«Non mi interesso mai del lavoro degli altri magistrati». Nicola Gratteri, procuratore capo della Dda di Catanzaro, gela i conduttori della trasmissione Forrest (Rai Radio 1) di cui è ospite. I giornalisti Luca Bottura e Marianna Aprile gli hanno appena chiesto di commentare l’arresto del boss Matteo Messina Denaro.

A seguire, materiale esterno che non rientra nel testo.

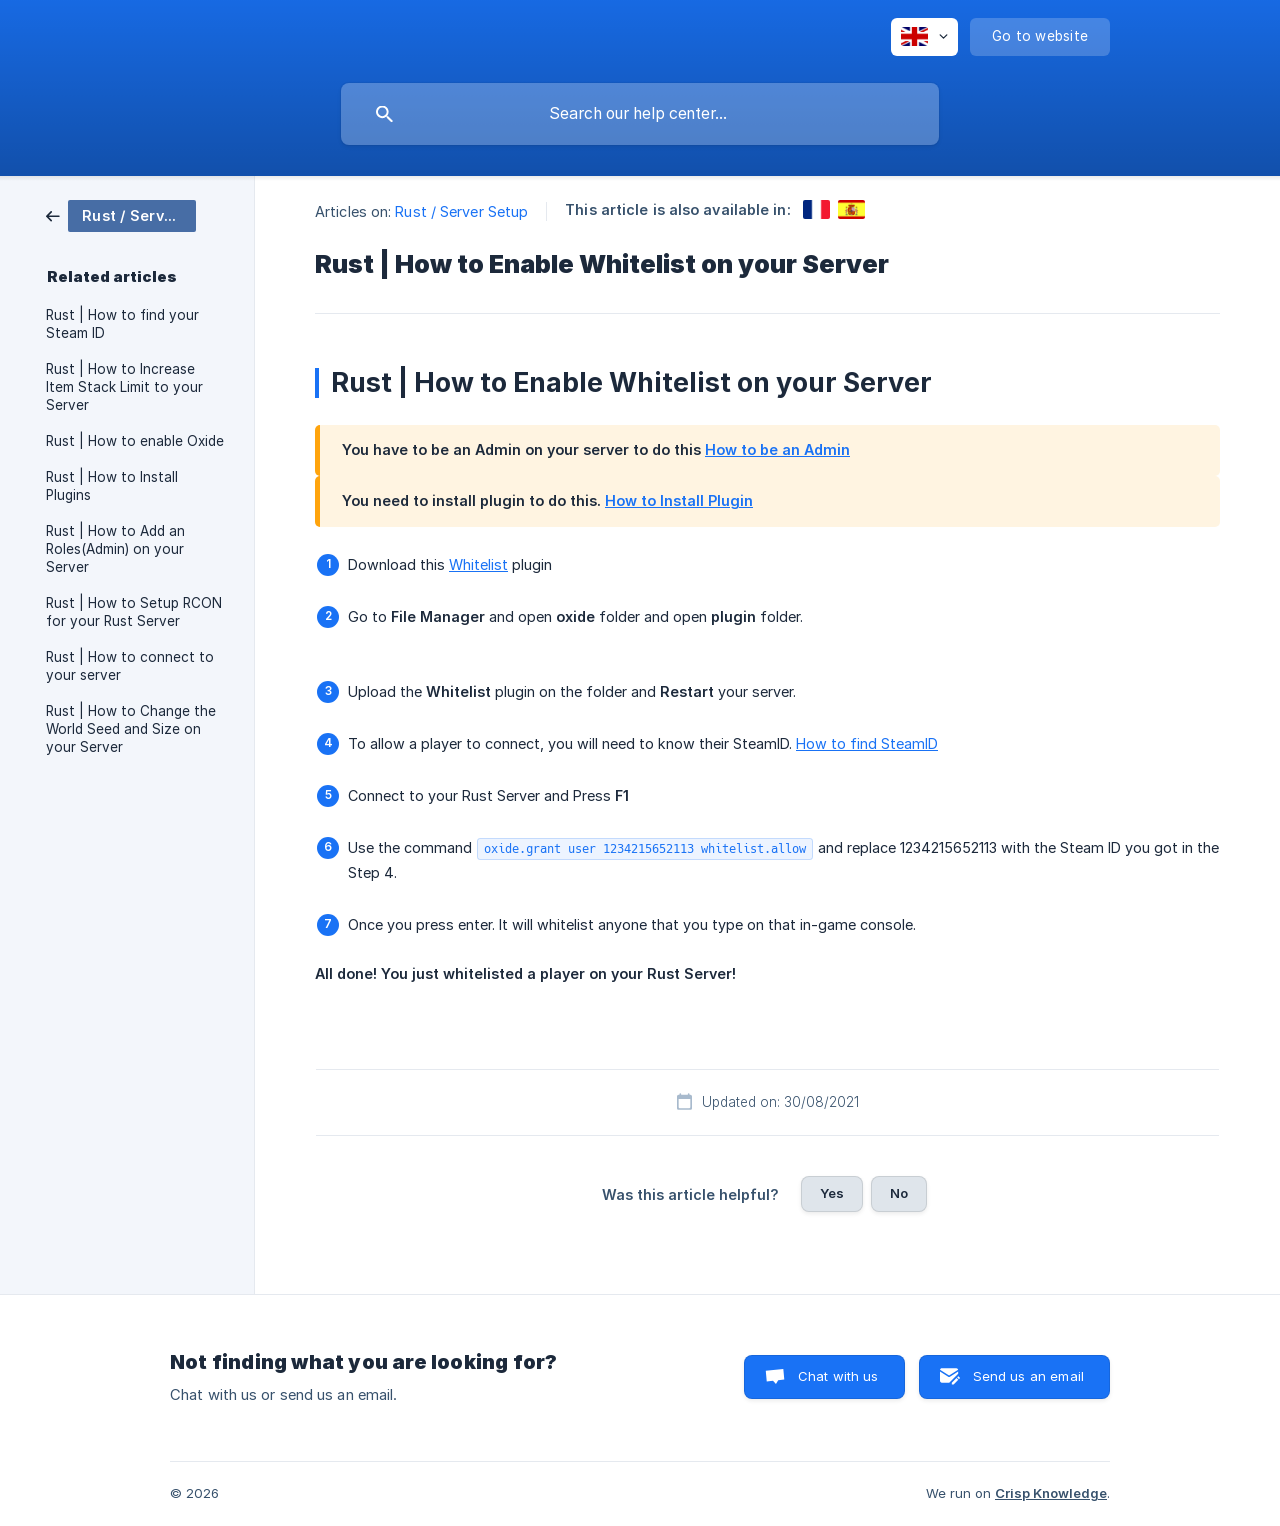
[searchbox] (640, 114)
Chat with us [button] (838, 1376)
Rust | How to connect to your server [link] (130, 666)
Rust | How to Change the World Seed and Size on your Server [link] (131, 729)
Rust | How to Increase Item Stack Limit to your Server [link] (124, 387)
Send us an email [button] (1028, 1376)
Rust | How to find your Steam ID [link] (122, 324)
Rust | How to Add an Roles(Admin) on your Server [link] (115, 549)
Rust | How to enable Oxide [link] (135, 441)
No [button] (899, 1193)
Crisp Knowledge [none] (1051, 1493)
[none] (924, 37)
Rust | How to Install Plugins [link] (112, 486)
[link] (121, 214)
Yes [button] (832, 1193)
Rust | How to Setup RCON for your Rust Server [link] (134, 612)
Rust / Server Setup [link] (461, 211)
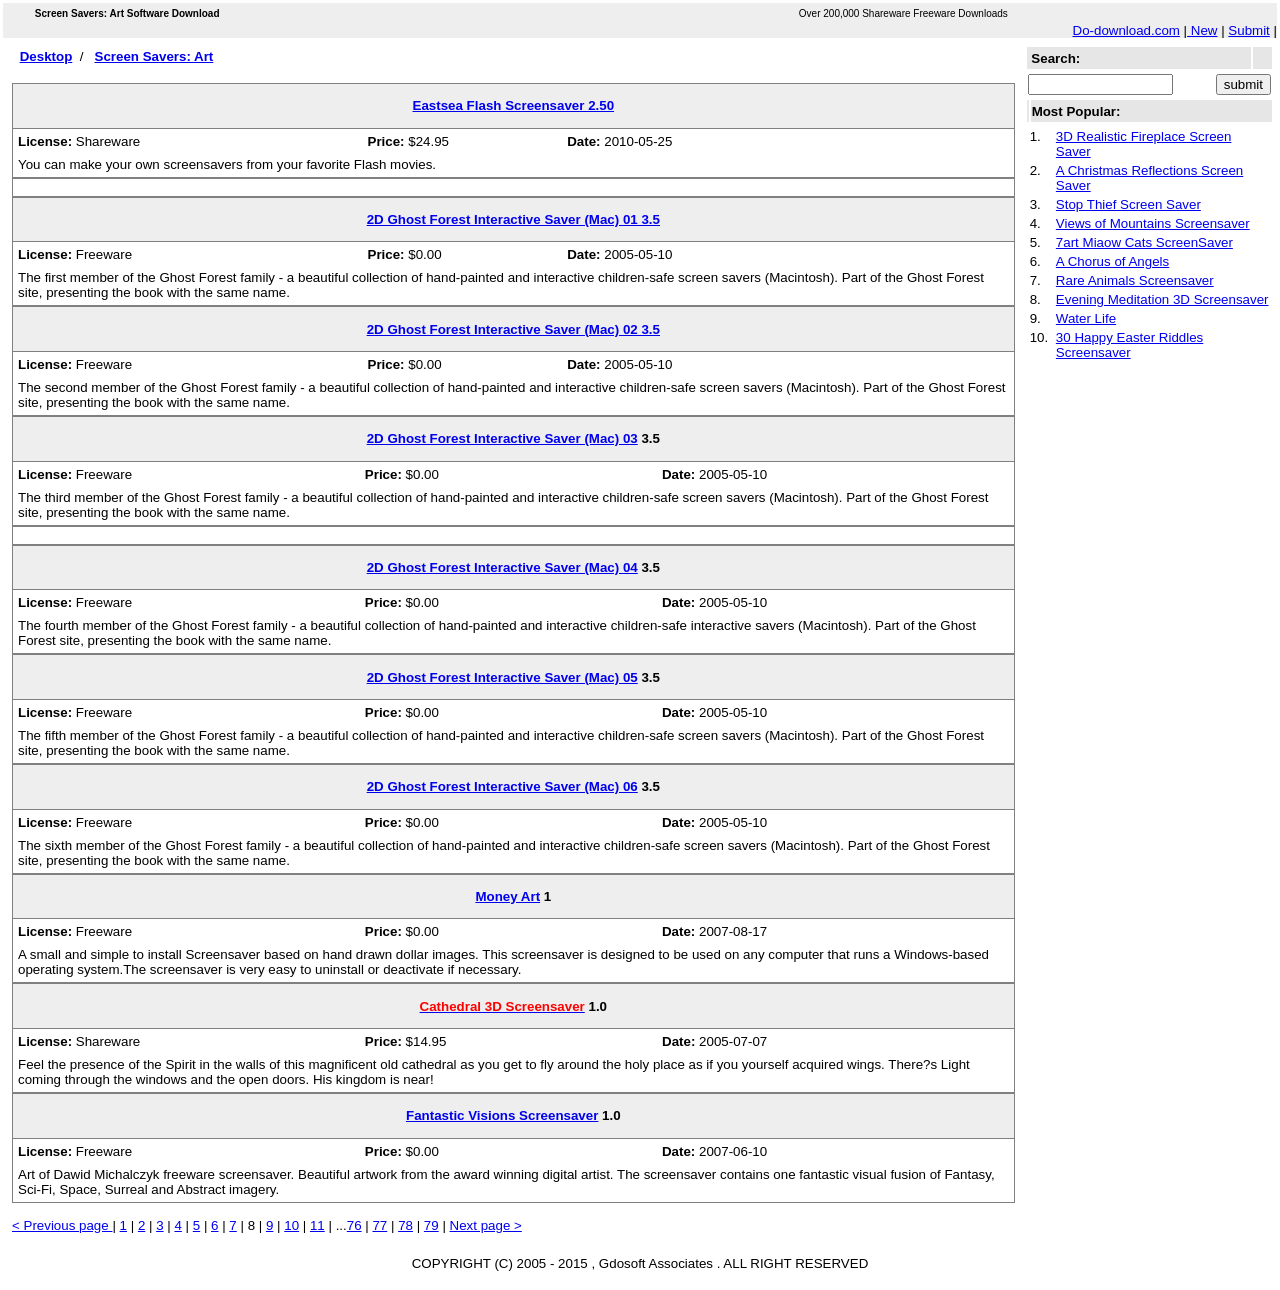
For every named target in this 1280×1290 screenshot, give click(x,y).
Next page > (486, 1225)
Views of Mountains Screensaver (1153, 223)
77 (379, 1225)
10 (291, 1225)
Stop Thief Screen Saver (1128, 204)
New (1202, 30)
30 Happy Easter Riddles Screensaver (1129, 345)
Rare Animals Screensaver (1135, 280)
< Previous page (62, 1225)
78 (405, 1225)
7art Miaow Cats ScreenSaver (1144, 242)
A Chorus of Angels (1112, 261)
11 (317, 1225)
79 (431, 1225)
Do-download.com (1126, 30)
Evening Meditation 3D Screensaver (1162, 299)
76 (354, 1225)
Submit (1248, 30)
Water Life (1086, 318)
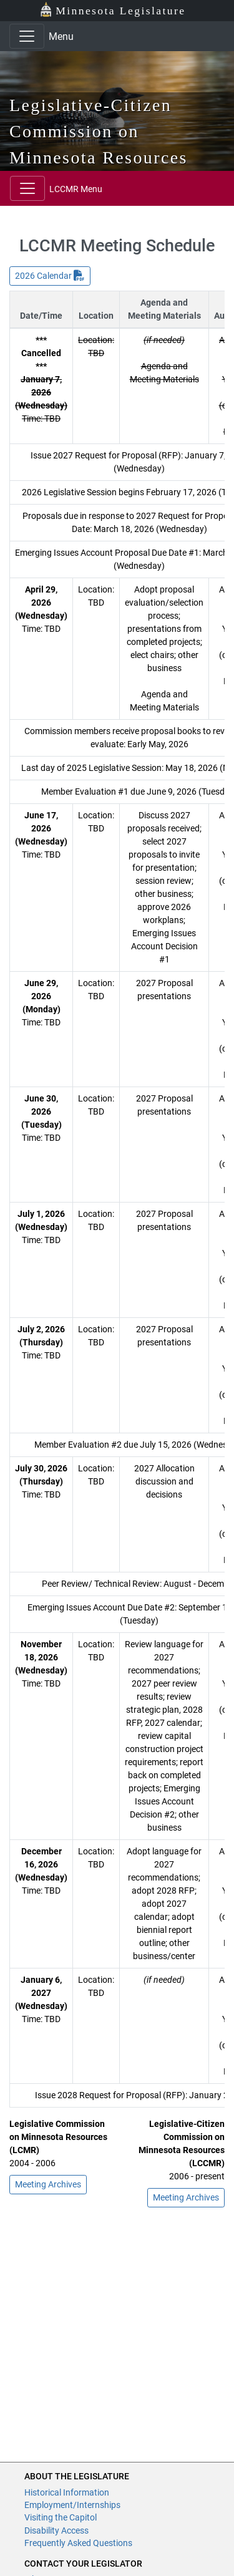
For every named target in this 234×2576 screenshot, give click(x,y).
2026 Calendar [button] (50, 276)
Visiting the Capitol (60, 2517)
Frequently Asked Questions (78, 2543)
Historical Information (66, 2492)
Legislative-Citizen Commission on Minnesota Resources (98, 131)
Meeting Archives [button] (48, 2184)
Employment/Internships (72, 2505)
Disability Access (56, 2530)
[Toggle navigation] (26, 36)
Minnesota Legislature (112, 9)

L’intervista si sposta allora su un altro tema caldo di questi giorni: le intercettazioni e le polemiche nate intorno al ministro della Giustizia (ed ex magistrato pure lui) Carlo Nordio che qualche giorno fa, intervenendo alla Camera, aveva affermato: «Se non impediamo gli abusi delle intercettazioni, cadremo in una democrazia dimezzata». Nordio poi era tornato sull’argomento a più riprese e con affermazioni altrettanto forti: «L’Italia non è fatta soltanto di pm antimafia che vedono boss ovunque». E ancora: «I mafiosi non parlano al telefono».

Dai microfoni di Rai Radio 1, Nicola Gratteri commenta: «Svolgo questo lavoro dal 1986, sono abituato a frasi del genere. Ritengo tuttavia che da parte di Nordio sia stato ingeneroso oltre che superficiale parlare in modo tanto generico nei confronti della magistratura antimafia. Forse, il ministro non conosce i sacrifici che, da decenni, affrontiamo tutti i giorni. Ragion per cui – continua il procuratore capo di Catanzaro  – lo inviterei a essere in futuro molto più prudente e a informarsi sulla vita degli altri prima di parlare».

Dopo questa breve premessa, l’intervista radiofonica entra nello specifico. I due conduttori sollecitano Gratteri sull’eventuale riforma dello strumento delle intercettazioni che, queste almeno le intenzioni del ministro Nordio, dovrebbero riguardare soltanto mafia, terrorismo e reati a essi satelliti. Nicola Gratteri esprime perplessità. «Le intercettazioni dei reati legati alla pubblica amministrazione che fine faranno? Il ministro Nordio e i suoi suggeritori devono sapere che in certe aree geografiche del Paese sono proprio questi reati che permettono alla magistratura di arrivare alla criminalità organizzata». Nel passaggio successivo, Gratteri rincara la dose: «Ormai è sempre meno netta la cesura tra mafia e colletti bianchi che dialogano tra loro grazie alla mediazione delle logge massoniche deviate. E' inconcepibile che ci sia un taglio alle intercettazioni o una modifica normativa per impedire che si facciano intercettazioni nei confronti dei colletti bianchi della pubblica amministrazione. La ‘ndrangheta – sono ancora parole del procuratore Gratteri – oltre a essere un fenomeno globale, riguarda da vicino il nord Italia, incluso il Veneto che è la regione da cui proviene il ministro Nordio. Quindi, attenzione a pronunciare certe frasi o a tentare di nascondere la polvere sotto al tappeto».

E quando, durante la trasmissione radiofonica, gli fanno notare che da tempo si parla della necessità di vietare la pubblicazione delle cosiddette “intercettazioni a strascico” che non hanno rilevanza penale e che riguardano soggetti neppure indagati, Nicola Gratteri puntualizza: «Le garanzie normative esistono già. La legge Orlando e la riforma Cartabia impediscono la pubblicazione delle captazioni che non riguardano il corpo del reato. Se ci sono violazioni in tal senso, si devono mandare gli ispettori e si deve aprire un fascicolo per fuga di notizie».

L’ultimo passaggio dell’intervista riguarda l’ergastolo ostativo. Il procuratore capo di Catanzaro sottolinea: «La mia posizione è chiara da sempre. Un mafioso finisce di essere tale soltanto se muore o decide di collaborare. Uno ‘ndranghetista è capace di comandare con lo sguardo e pure stando sulla sedia a rotelle e non può certo dire che ha paura di pentirsi perché lo Stato sa come difendere i collaboratori di giustizia e provvede anche al loro mantenimento economico». La giornalista Marianna Aprile gli domanda: «Non crede che il “fine pena mai” sia in contrasto con la Costituzione?». Nicola Gratteri (tranquillamente) replica: «Il detenuto è libero di scegliere. Se non collabora, il fine pena mai rappresenta la conseguenza di una sua scelta».